FALCON:Going Serverless

Introduction

The decision to use Serverless technologies for FALCON were based upon a number of factors. Chief among them were operational modularity (a beneficial feature of the legacy solution), improved resource control / management, and the ability to eventually shift from scheduled-based operation to event-based operation.

The legacy solution ClearPath mainframe platform is not without its merits, otherwise it would not have been able to serve GSA’s needs for as long as it has. The legacy solution is implemented abstractly through units of code that are individually deployable and maintainable, orchestrated by a system with rich decision-making capabilities. This provides the ability to maintain the system as small decoupled units, gaining many of the same benefits as a Microservice architecture.

The creation of FALCON was in part a necessity prompted by the need to get off the ClearPath mainframe platform; the decision made for GSA to move away from the ClearPath platform involved concerns around:

Lack of operational flexibility, including:
- Multiple divisions share hardware hence maintenance causes massive impacts across multiple systems.
- Infrastructural dependencies not in alignment with system and business dependencies
Operational costs, including:
- Premium costs to reserve compute peak capacity, even when capability went unused
- Need to estimate costs upfront for long periods of time with little flexibility during execution
- Excessive expenses to add on new infrastructural capabilities or expand existing ones

As a result, a viable solution needs to solve these issues while retaining the deployment flexibility observed in the legacy solution.

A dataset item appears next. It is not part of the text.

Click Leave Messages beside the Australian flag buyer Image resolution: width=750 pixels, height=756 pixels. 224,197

The most attractive benefits of serverless are:

The Cloud Service Provider (CSP) is responsible for management of the service infrastructure. We expect improved management of O&M costs due to moving responsibility for service maintenance and operations to the CSP since patching and scaling adjustments will not be necessary.

Serverless services optimize/emphasize the “only pay for what you use” cloud model by shrinking the service boundary away from infrastructure units to functional units (e.g. EC2 hosted RESTful endpoints to Lambda function calls). Improved scalability allows for the reduction or elimination of idling compute resources, resulting in reduced costs.
Serverless computing is an ecologically sound approach, requiring far less on-line computing resources than traditional architectures due to economies of scale and technology-based optimization.

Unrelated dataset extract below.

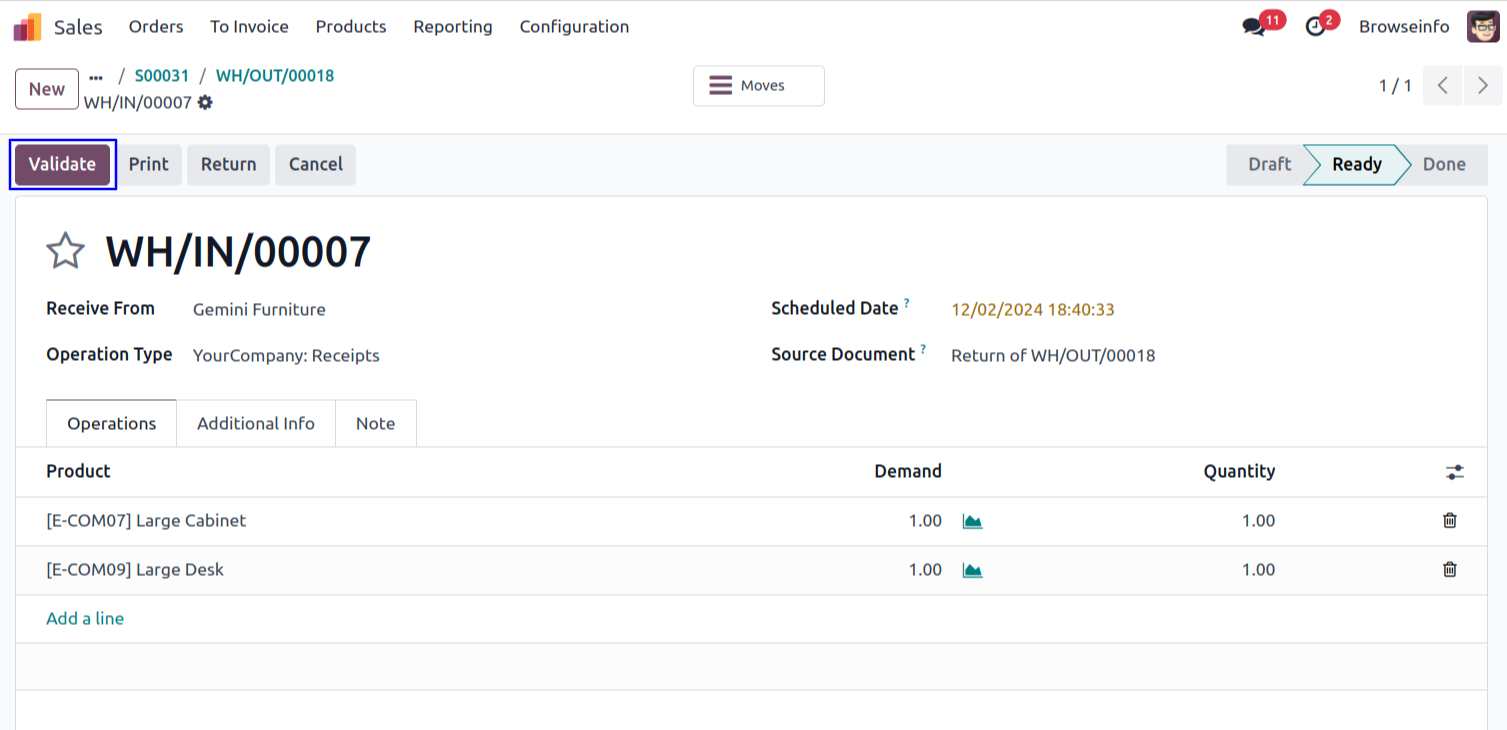1507x730 pixels.
Task: Delete the Large Cabinet line
Action: (x=1449, y=520)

Background: FSS-19 is an Orchestrational System

The FSS-19 legacy solution is composed of small programs, each dedicated to a singular function within the overall system. These programs take in input from upstream systems as well as the output from other programs within the workflow; their output is then sent to programs further down within the workflow, or to downstream external systems. This forms the basis for the “filters and files” pattern used within the legacy system.

This pattern has operational benefits, in that it allows maintenance to be performed on small deployable units that are able to be modified and redeployed without the need to redeploy other units, and with minimal impact to other components.

The execution of these programs is controlled using Workflow Language, allowing the outputs to be routed to other programs. This ability to control how, when, and where the results of small deployable units of code are routed provides great flexibility. This flexibility has contributed to the long life of the existing solution; any replacement solution would need to provide similar operational benefits and flexibility.

There is a well known architectural pattern called “Pipes and Filters”. In this pattern, the pipes represent the flow of information from one filter to the next with each filter responsible for a data transformation of one kind or another whether that be persistence oriented (e.g. post it to a message queue, a file system or a data repository) or internally transformational (e.g. merge in reference data or denormalization) or both persistent and transformational. State machine and workflow solutions are typically employed to solve the data flow nature of such systems. The IT Playbook recognizes this pattern in its Orchestration Macro-pattern. Both FSS-19 and FALCON employ the “Pipes and Filters” pattern in their solutions.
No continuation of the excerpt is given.